Having briefly expatriated to France during the ’70s, returning to the Summer of Love was a leap for the Barbarella star. “I never wore tie-dye in my life,” said Fonda, who was coached in hippie etiquette by co-star Catherine Keener. Having starred as strong female leads for over two decades, Fonda concedes that the ability to make the drug-wielding, hypersexual mature female character sympathetic owes mainly to the work done by organizations like the Women’s Media Center. “I think if women are visible in the media, truly visible, in an empowered role, it empowers us to be more visible in any area of our lives,” she said. Gloria Steinem agreed, calling the film “fan-fucking-tastic” to an agreeable audience and echoing the importance of women in media. “If you can’t see it, you can’t be it,” she told us. 

True to its promise to appeal to women, Chace Crawford, Jeffrey Dean Morgan, and newcomer Nat Wolff supply the eye candy in the lady-driven film, directed by Academy Award-nominated director Bruce Beresford (Driving Miss Daisy). In an artistic leap, Morgan survives all 96 minutes of the film (as opposed to several of his memorably ill-fated past characters) and spoke to the advantages of supporting a strong female cast. “It wasn’t too bad, I’m not going to lie. I didn’t have to buff up. I did have to sing, though, and I’m a horrendous singer,” a modest Morgan said of his onstage performance with surprise songbird Catherine Keener. 

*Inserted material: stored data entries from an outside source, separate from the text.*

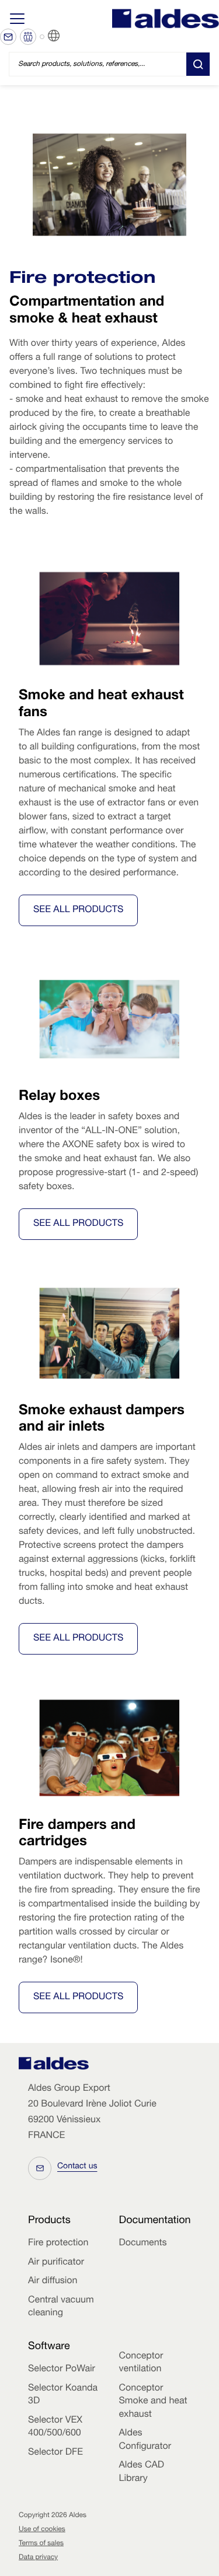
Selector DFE (55, 2453)
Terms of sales (41, 2543)
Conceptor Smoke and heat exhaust (153, 2402)
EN (68, 36)
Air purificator (56, 2262)
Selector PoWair (61, 2369)
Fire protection (58, 2243)
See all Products (78, 910)
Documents (143, 2243)
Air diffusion (52, 2281)
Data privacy (38, 2557)
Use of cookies (42, 2529)
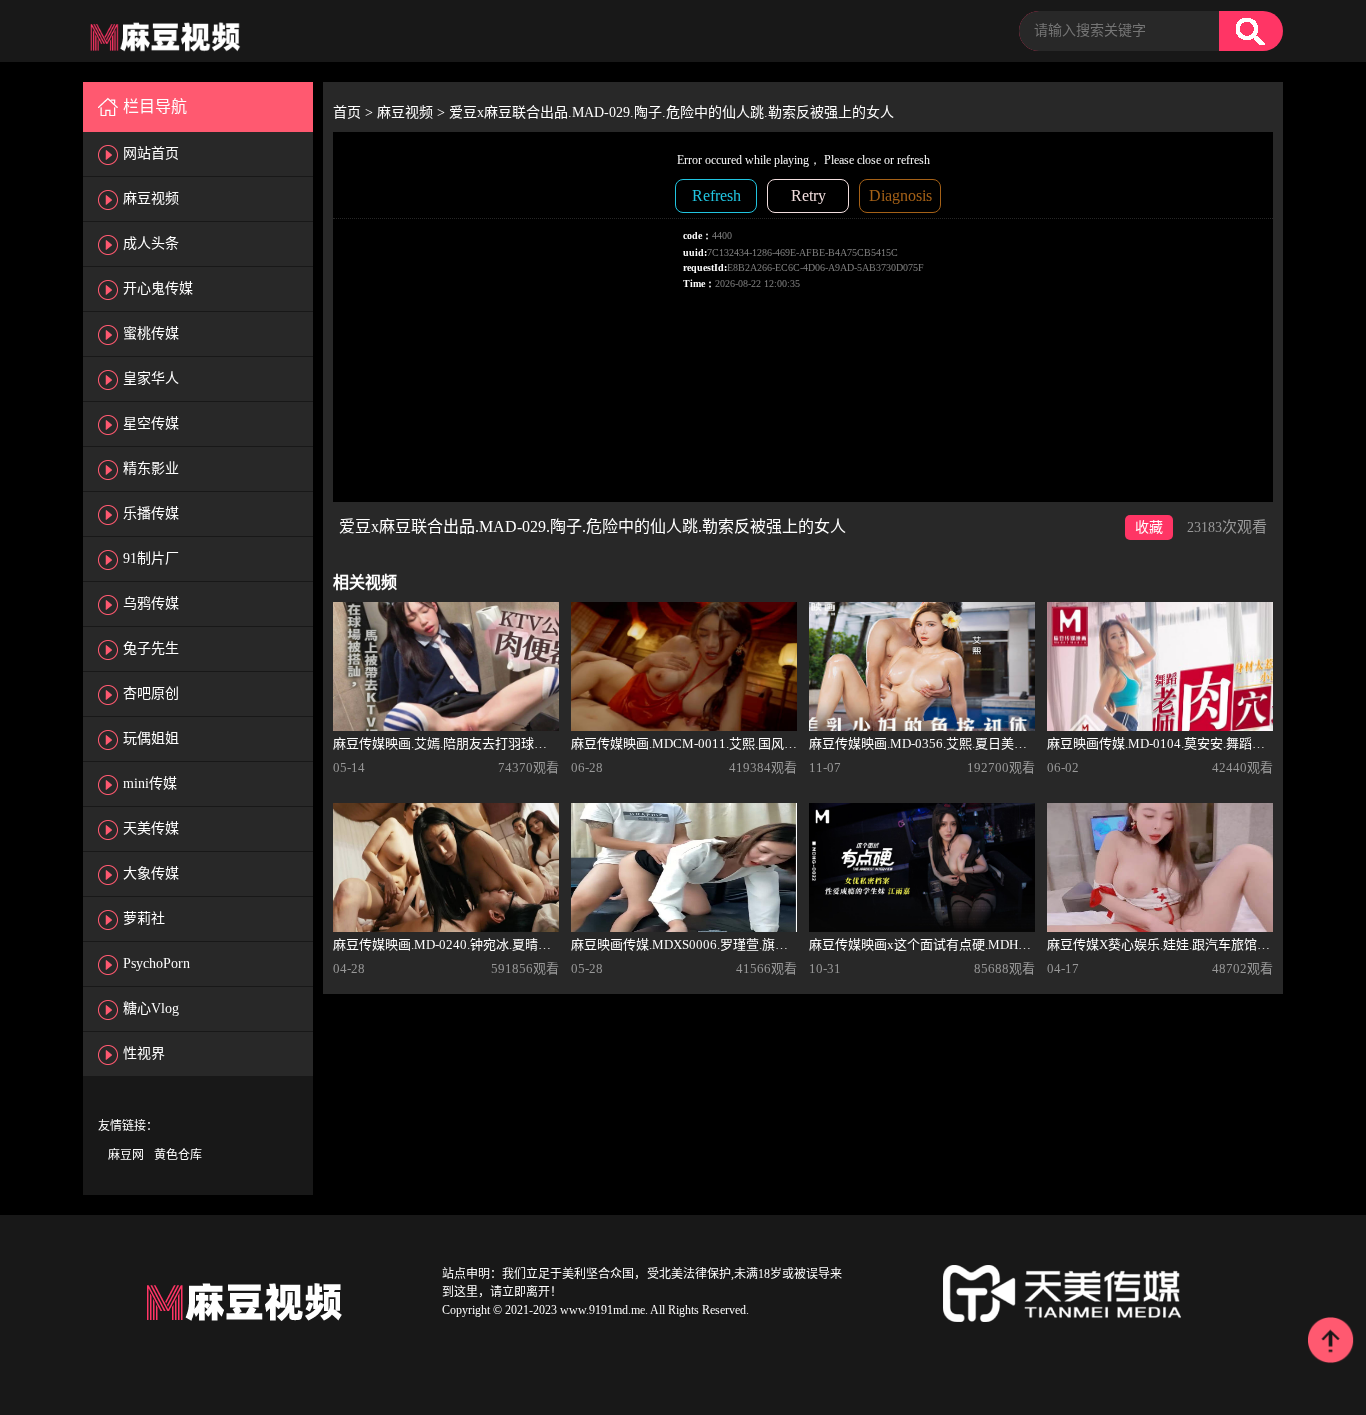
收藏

No stranger to ensemble casts with prominent female leads, Chace Crawford plays a small-town butcher with a heart of gold, who is consistently impugned by Zoe, played by Elizabeth Olsen, who earns her acting praise by convincingly denying Crawford’s advances. “Everyone keeps asking me about Jane Fonda, who I wasn’t able to interact with so much, but I just want to talk about Lizzy!” said Crawford of the on-the-rise ingénue. Crawford took the break from his high-tension Manhattan drama seriously.  “It was kind of nice to be the pawn. I took off the Gossip Girl makeup, I let the beard grow out a little. It was like a paid vacation,” he said.